ASSIGNED TASK. Each line below containing the word "agent" needs to be shown.

** EXCERPTED DATA follows **

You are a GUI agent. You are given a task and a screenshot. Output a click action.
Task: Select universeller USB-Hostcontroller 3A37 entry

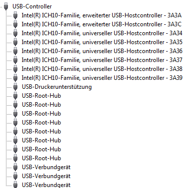click(x=102, y=60)
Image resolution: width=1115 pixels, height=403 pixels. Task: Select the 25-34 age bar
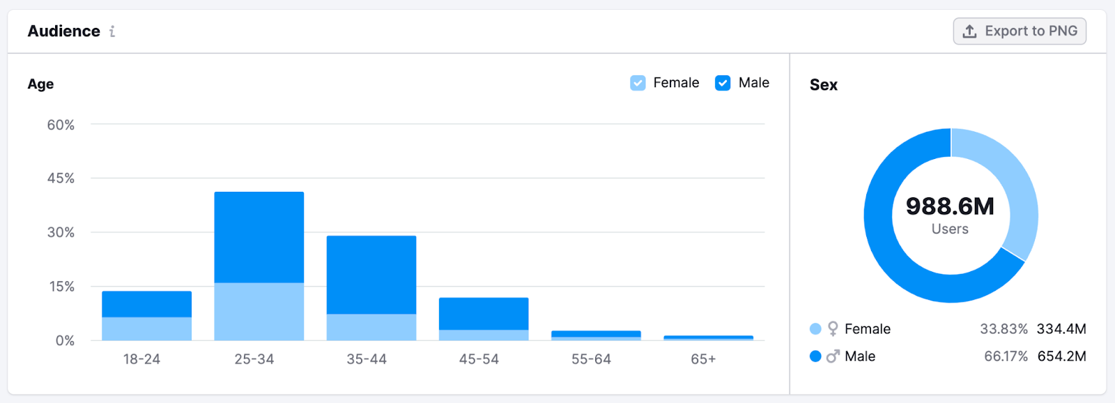point(259,265)
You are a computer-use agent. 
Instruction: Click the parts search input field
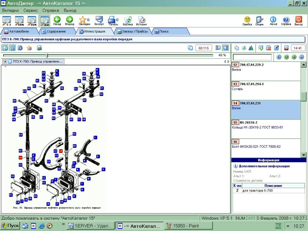pos(252,57)
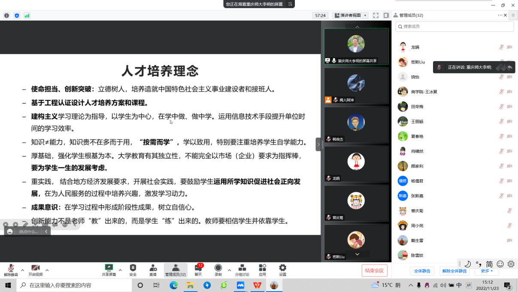This screenshot has height=292, width=518.
Task: Turn on your camera with 开启视频
Action: pyautogui.click(x=36, y=270)
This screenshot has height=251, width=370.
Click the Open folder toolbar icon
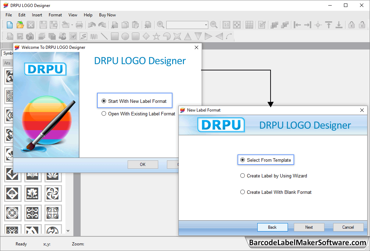tap(20, 25)
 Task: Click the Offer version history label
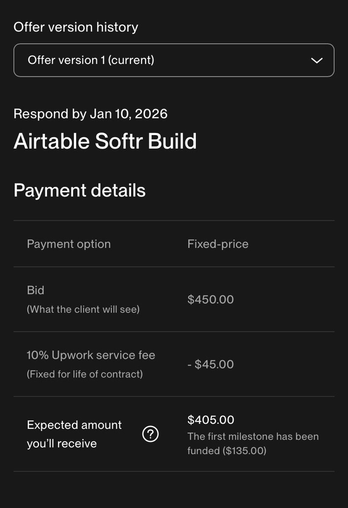(76, 27)
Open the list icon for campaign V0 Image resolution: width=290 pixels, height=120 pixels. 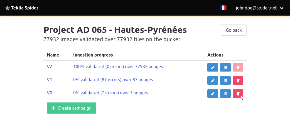[x=225, y=94]
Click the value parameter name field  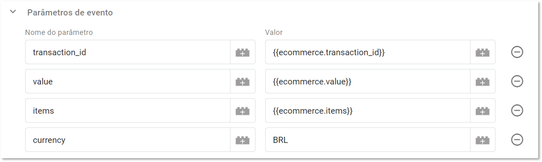(128, 81)
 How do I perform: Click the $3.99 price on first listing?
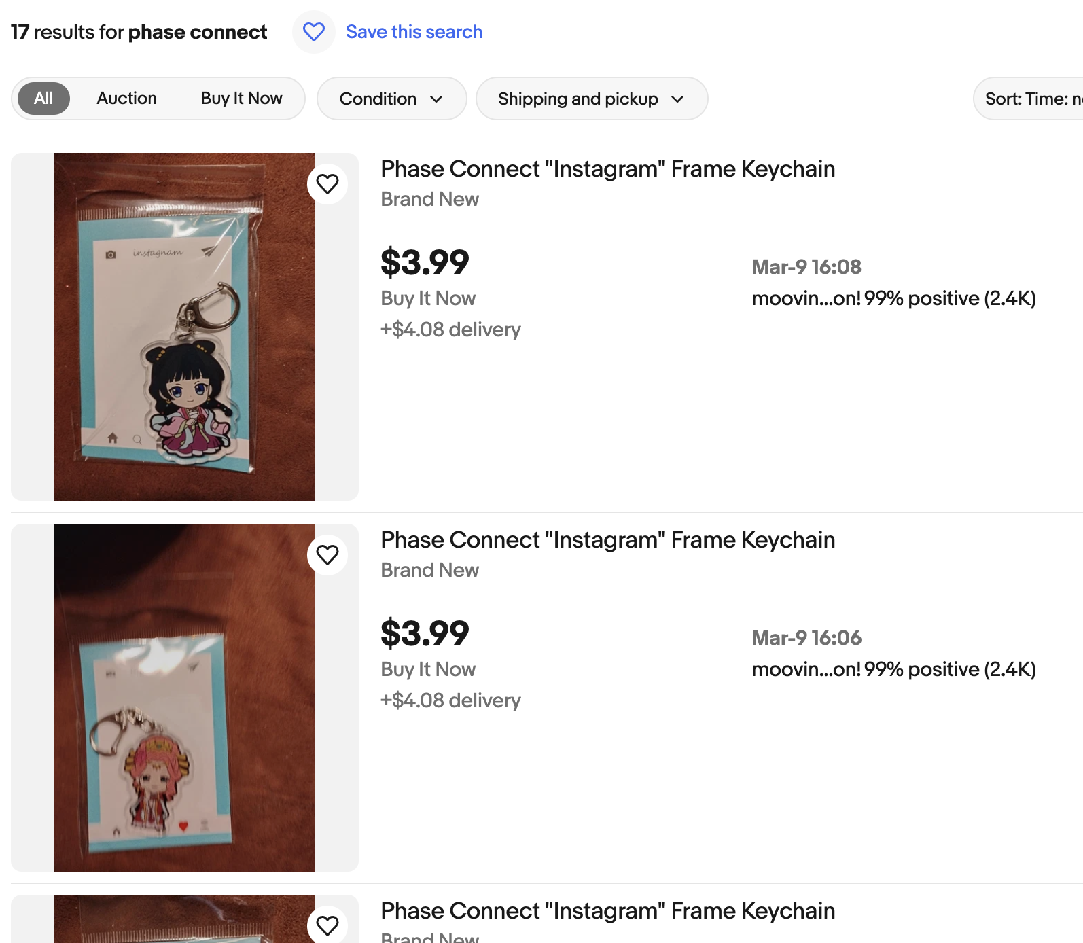tap(425, 263)
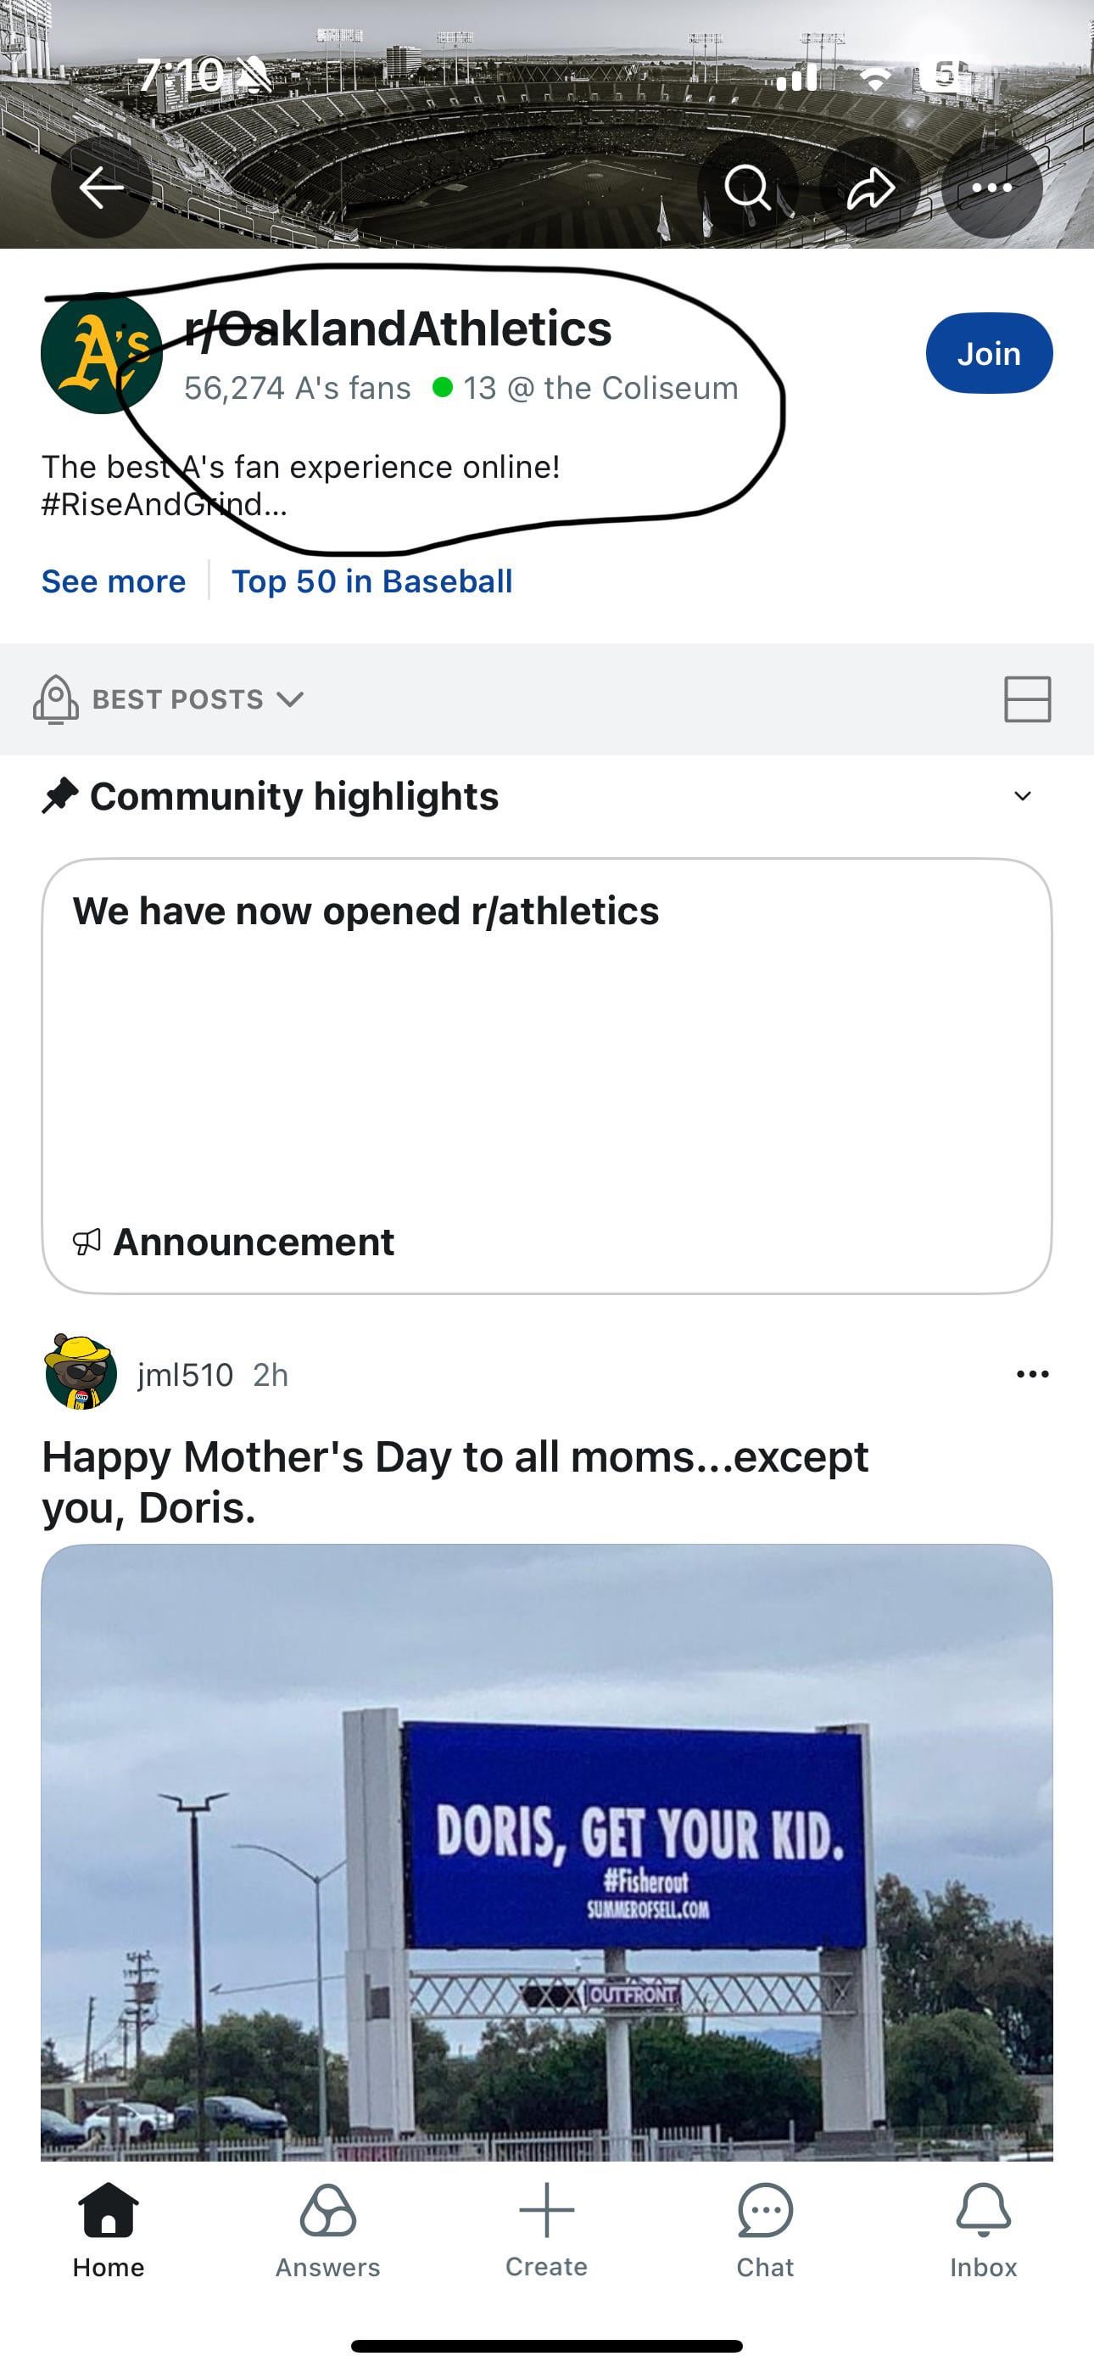View the Doris billboard post image
Image resolution: width=1094 pixels, height=2373 pixels.
(x=547, y=1852)
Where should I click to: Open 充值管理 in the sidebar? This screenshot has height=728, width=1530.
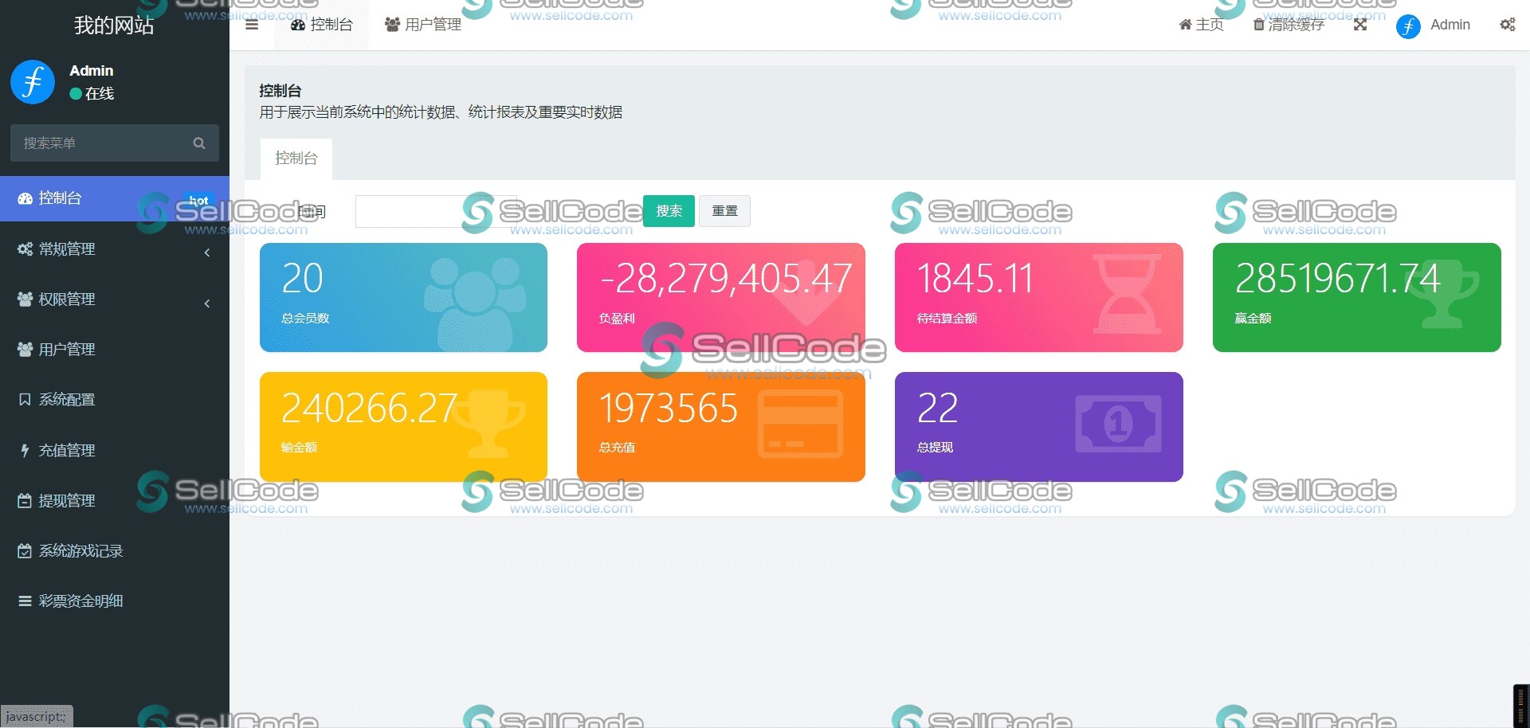[x=67, y=451]
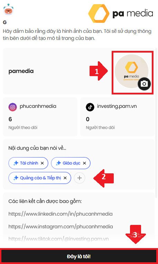This screenshot has height=264, width=158.
Task: Click the pa media logo at top
Action: coord(120,13)
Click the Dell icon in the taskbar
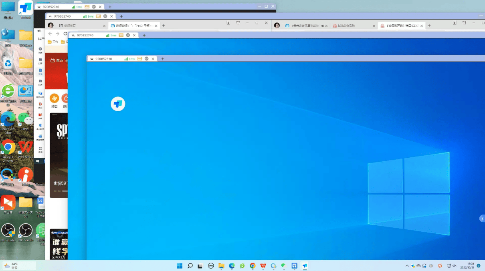This screenshot has height=271, width=485. click(211, 266)
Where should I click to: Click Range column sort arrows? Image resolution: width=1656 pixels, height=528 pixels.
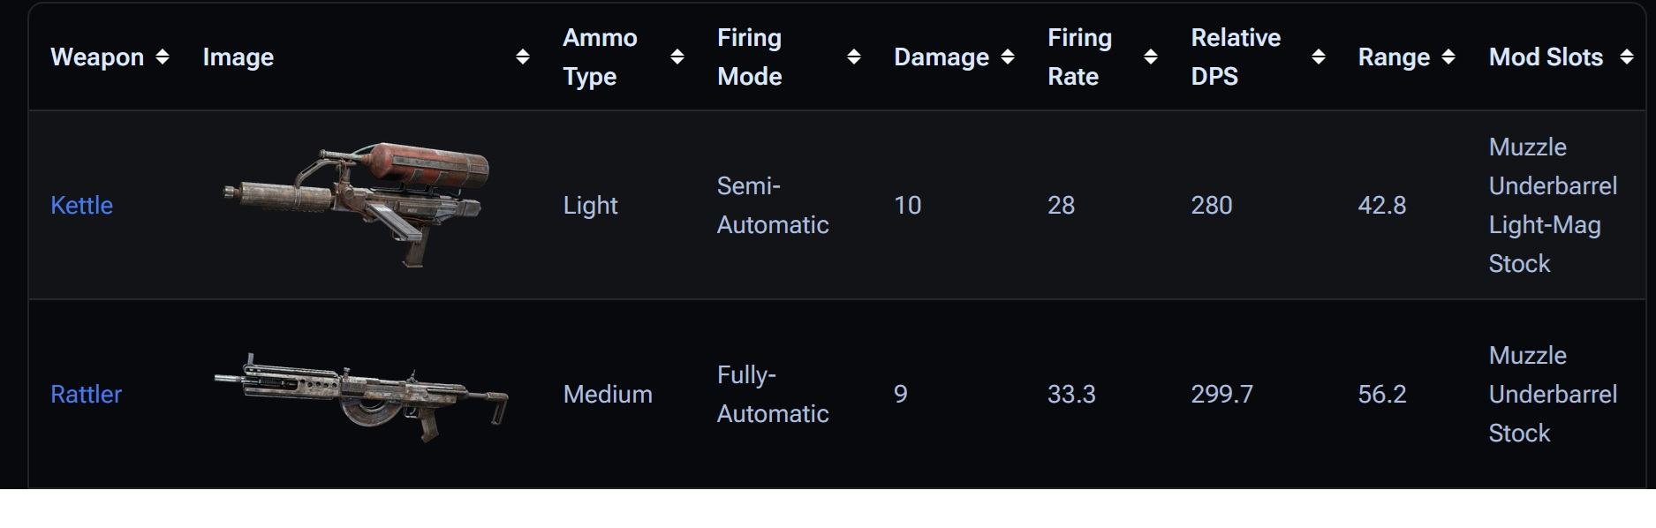(1448, 57)
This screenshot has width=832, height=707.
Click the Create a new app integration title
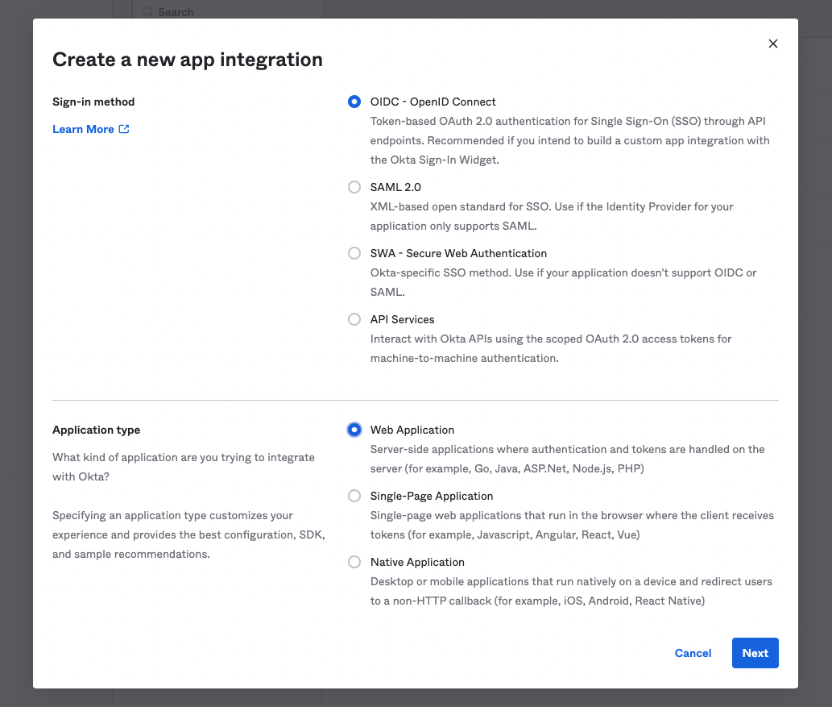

** End of EXCERPTED DATA **

WRITTEN ANSWER.
You are a GUI agent. You are given a task and a screenshot. Output a click action.
You are a computer-use agent. 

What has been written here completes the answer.